→ **ABOUT THIS TASK**: Where the listing below has a line with "For every named", write out exactly that line and every line after it, stopping after the line with "Um weiterzugehen, geben".

→ **GIVEN INFORMATION**:
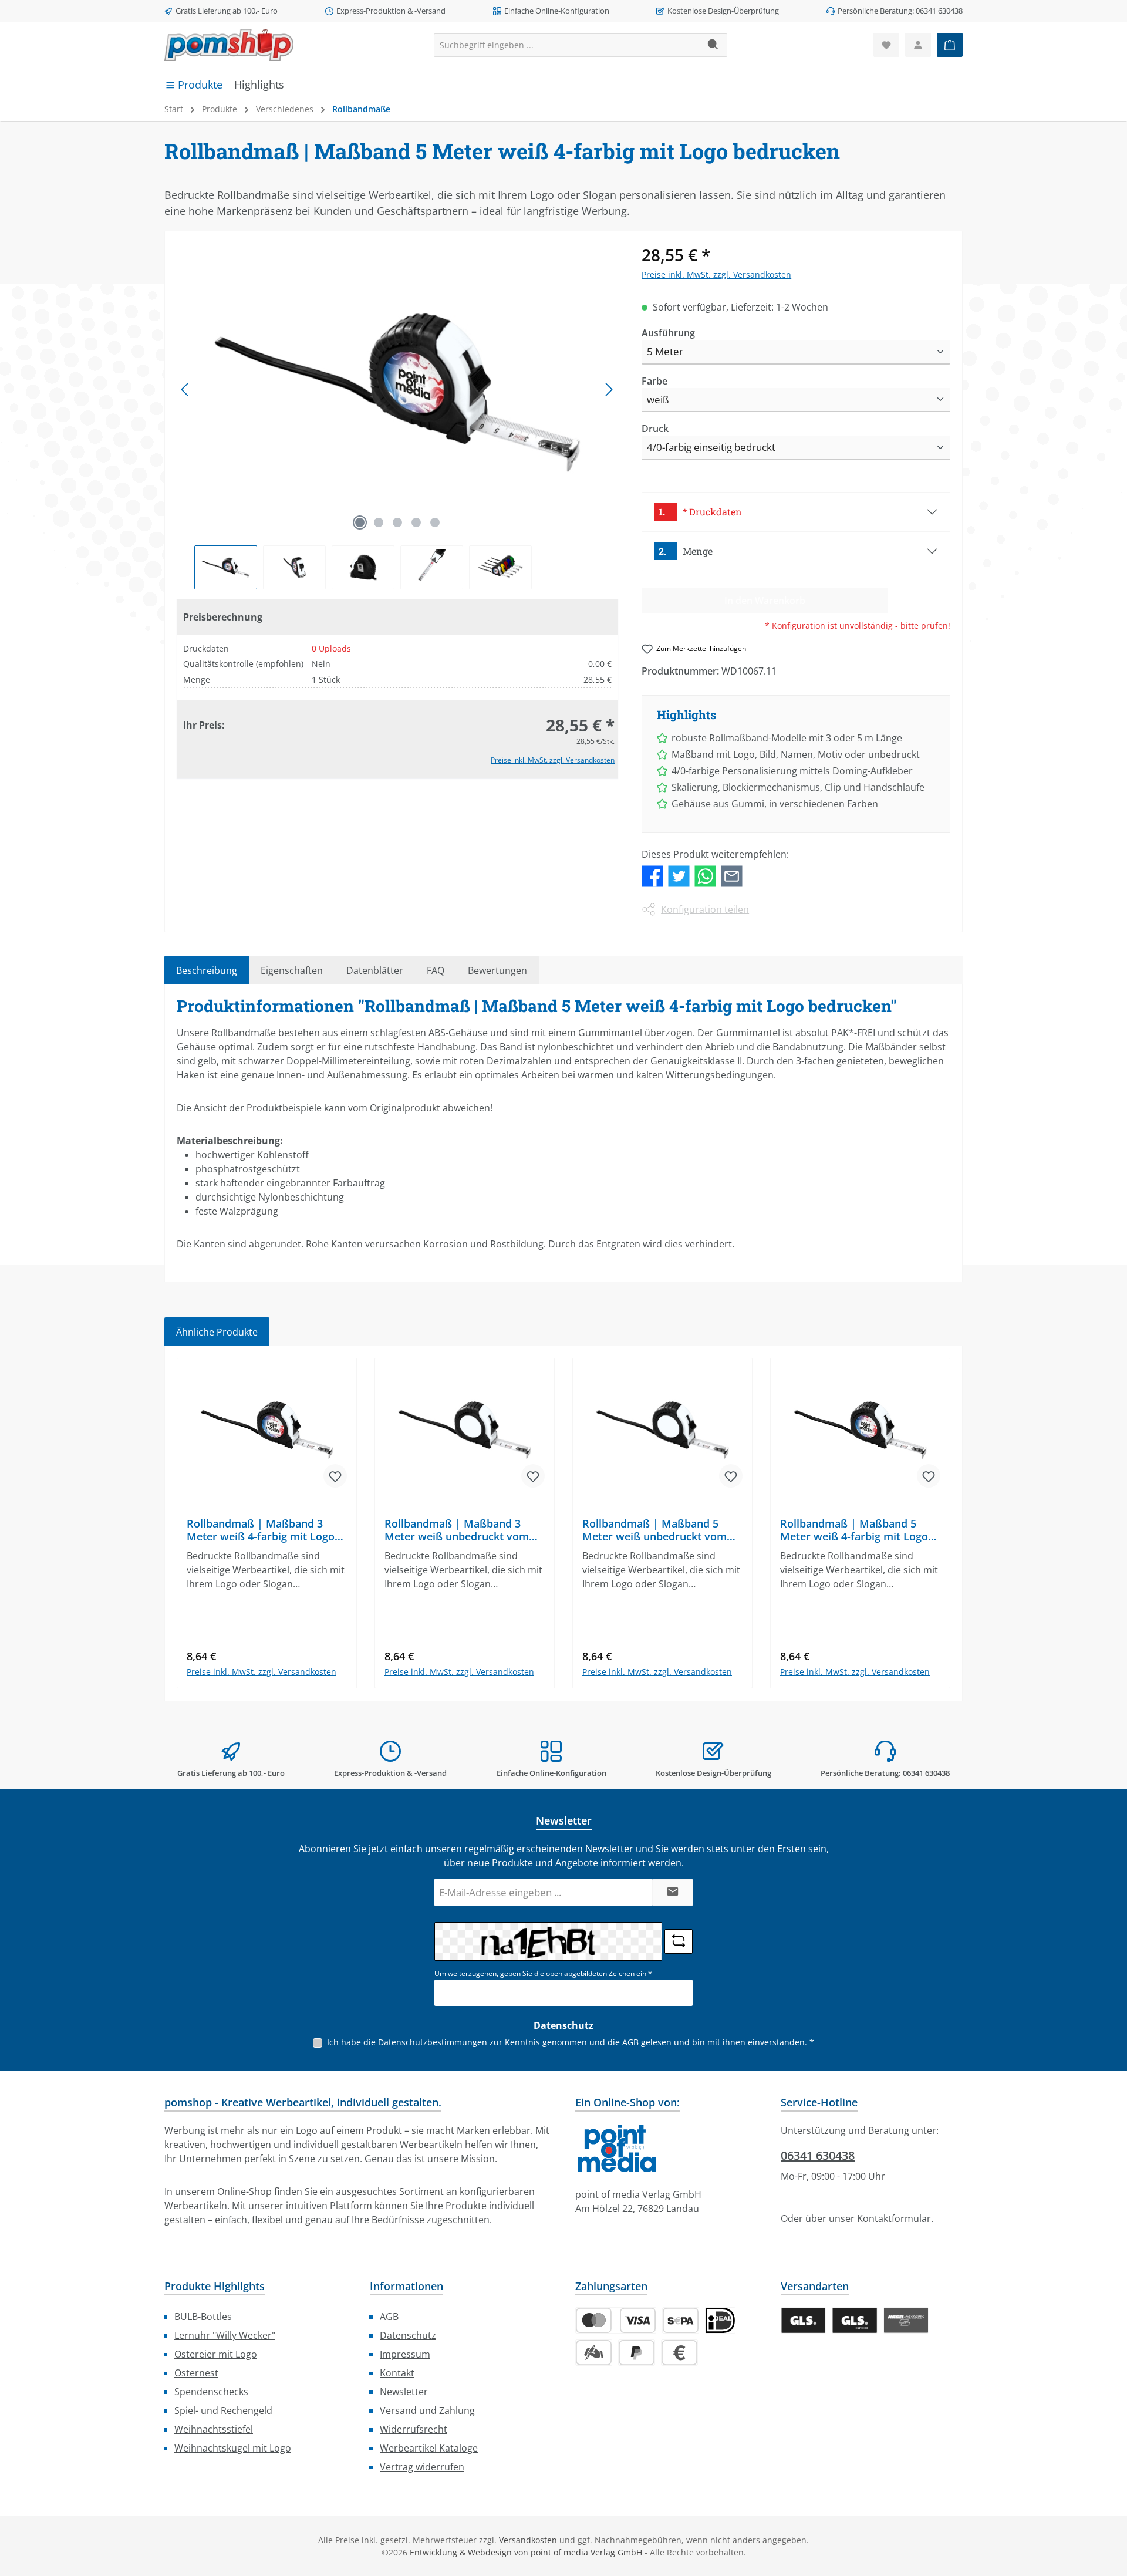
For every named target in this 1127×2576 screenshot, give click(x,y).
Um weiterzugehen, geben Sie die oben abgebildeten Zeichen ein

---

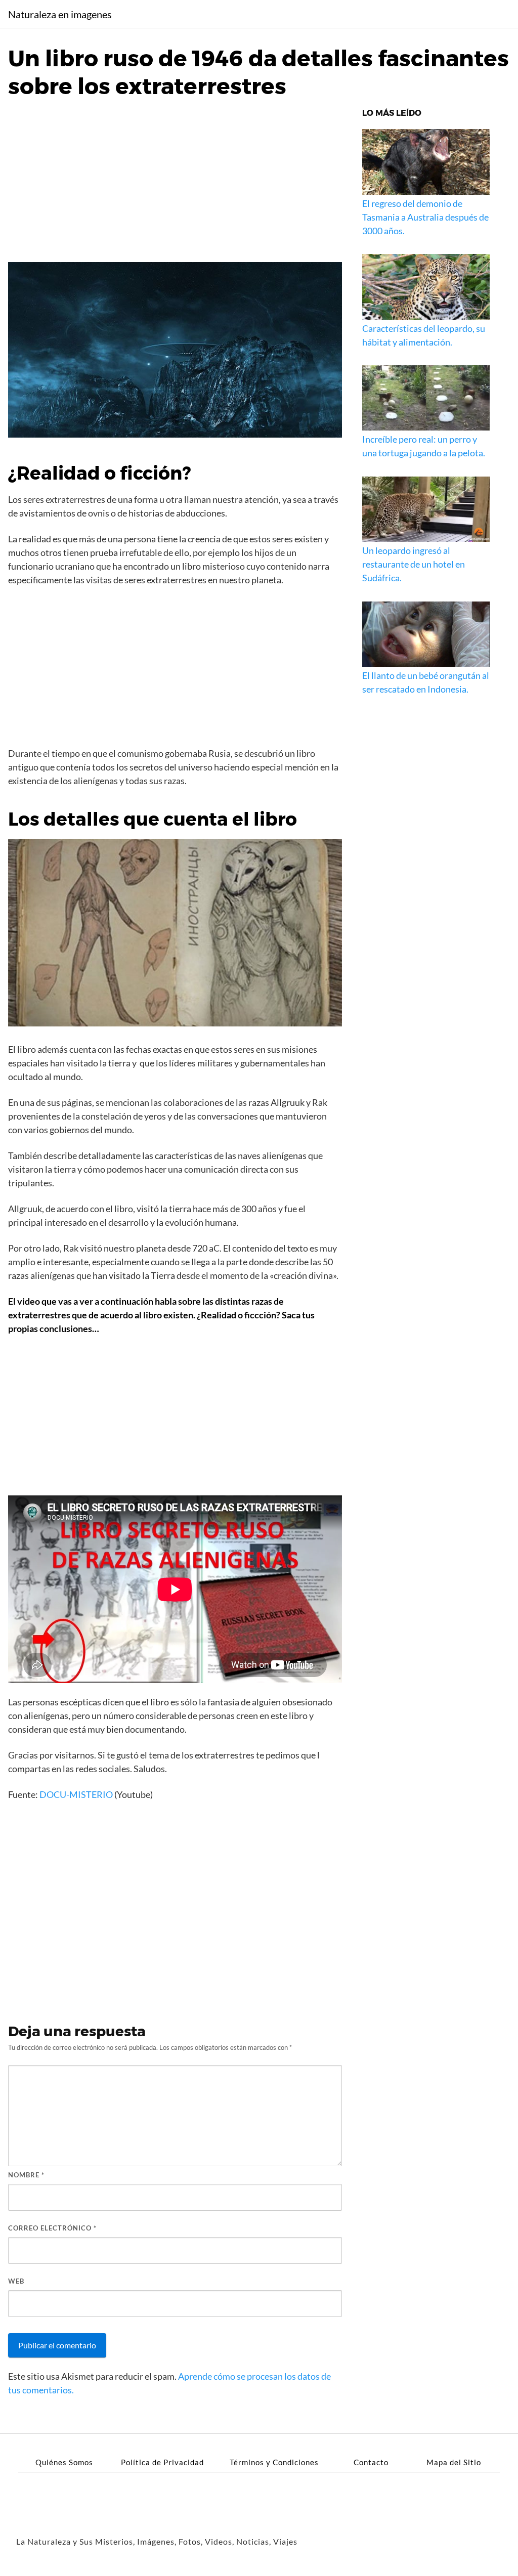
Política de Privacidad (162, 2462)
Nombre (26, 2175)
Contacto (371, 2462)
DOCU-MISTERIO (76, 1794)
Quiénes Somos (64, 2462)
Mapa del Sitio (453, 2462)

→ **ANSWER AREA**:
For every named target in this 1127×2576 screenshot, give click(x,y).
Um weiterzugehen, geben Sie die oben abgebildeten Zeichen ein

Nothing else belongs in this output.